Consumer robotics startup Anki goes bust after raising $200M
San Francisco-based consumer robotics company Anki Inc. is shutting down after raising about $200 million in venture capital funding later.
Founded in 2010 by Carnegie Mellon Robotics Institute graduates, Anki claimed to be dedicated to bringing artificial intelligence and consumer robotics to people’s everyday lives. During its time it launched a number of smartphone-controlled toys, none of which was properly artificially intelligent despite the hype and promise.
Anki’s first release was the Anki DRIVE, unveiled by Apple Inc. Chief Executive Tim Cook during his keynote at the 2013 Apple Worldwide Developers Conference.

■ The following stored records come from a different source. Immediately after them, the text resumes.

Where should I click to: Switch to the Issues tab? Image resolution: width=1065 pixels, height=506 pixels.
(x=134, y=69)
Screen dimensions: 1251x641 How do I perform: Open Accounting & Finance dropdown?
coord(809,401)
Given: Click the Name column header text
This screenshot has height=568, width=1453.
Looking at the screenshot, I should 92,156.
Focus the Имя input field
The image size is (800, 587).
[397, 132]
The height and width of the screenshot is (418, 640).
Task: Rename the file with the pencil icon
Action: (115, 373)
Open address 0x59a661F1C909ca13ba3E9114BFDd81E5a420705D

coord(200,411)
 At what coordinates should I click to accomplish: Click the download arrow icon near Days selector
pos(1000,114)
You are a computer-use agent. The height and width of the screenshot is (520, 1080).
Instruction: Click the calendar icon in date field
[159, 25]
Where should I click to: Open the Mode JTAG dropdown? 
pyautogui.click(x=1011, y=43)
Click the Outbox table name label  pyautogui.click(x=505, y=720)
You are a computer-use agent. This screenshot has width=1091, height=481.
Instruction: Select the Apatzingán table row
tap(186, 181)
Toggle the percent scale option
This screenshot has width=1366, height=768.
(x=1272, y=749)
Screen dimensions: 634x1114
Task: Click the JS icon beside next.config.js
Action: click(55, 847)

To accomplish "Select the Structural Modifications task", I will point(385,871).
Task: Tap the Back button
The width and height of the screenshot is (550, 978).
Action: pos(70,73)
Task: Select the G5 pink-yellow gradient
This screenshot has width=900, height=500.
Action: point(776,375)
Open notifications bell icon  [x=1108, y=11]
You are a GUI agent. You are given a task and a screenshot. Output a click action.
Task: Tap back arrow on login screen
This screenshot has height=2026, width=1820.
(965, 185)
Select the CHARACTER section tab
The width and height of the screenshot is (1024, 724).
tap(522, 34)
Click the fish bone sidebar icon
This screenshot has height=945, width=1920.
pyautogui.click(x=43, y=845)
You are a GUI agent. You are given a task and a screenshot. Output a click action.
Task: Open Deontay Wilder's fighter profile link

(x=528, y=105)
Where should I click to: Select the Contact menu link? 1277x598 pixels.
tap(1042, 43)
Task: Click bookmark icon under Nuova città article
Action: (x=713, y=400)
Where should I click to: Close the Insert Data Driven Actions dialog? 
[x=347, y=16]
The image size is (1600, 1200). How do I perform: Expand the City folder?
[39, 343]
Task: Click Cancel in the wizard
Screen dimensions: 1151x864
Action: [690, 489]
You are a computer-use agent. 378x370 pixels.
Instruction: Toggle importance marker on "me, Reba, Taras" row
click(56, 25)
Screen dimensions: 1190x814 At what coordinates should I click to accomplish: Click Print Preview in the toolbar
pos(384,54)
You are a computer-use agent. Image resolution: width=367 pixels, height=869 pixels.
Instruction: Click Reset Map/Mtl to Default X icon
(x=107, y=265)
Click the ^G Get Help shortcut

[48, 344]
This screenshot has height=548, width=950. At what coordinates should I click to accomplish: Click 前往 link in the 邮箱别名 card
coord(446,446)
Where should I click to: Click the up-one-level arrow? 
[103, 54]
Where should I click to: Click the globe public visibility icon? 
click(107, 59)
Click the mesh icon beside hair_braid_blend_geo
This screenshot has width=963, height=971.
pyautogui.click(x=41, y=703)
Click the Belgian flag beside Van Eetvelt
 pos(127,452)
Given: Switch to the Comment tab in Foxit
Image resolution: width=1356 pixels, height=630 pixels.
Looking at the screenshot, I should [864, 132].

Described as part toy and part video game, Anki DRIVE consisted of smartphone-controlled cars that were claimed to have some level of AI.
Later products included Vector, a so-called home robot whose utility, according to the product page, included being able to hold a discussion about weather and work as a very expensive stopwatch.
While arguably a glorified toy company pretending to be an artificial intelligence startup, the company did employ nearly 200 people, all of whom are now out of a job.
“In a teary all-hands meeting on Monday morning, CEO Boris Sofman told his staff they would be terminated on Wednesday and that close to 200 employees would be paid a week of severance, according to people familiar with the matter,” Recode reported.
Sofman is also said to have told employees that a new round of VC funding had fallen through at the last minute.
The company is claimed to have “approached” $100 million in revenue in 2017 and perhaps even more unbelievably had fielded “acquisition interest” from companies that included Microsoft Corp, Amazon.com Inc. and Comcast Corp.
Even among the hype of Silicon Valley and San Francisco Bay area startups, at some point, a healthy dose of skepticism is required. Comcast wanted to buy a toy company? Sure, stranger things have happened.
Investors in the company included Two Sigma Ventures, Index Ventures, JP Morgan Chase & Co., Andreessen Horowitz, C4 Ventures and Silicon Valley Ventures.
Anki isn’t the first company in the consumer robotics market, such as it is, to fail. Mayfield Robotics Inc., the maker of another completely useless “home robot,” shut its doors in August.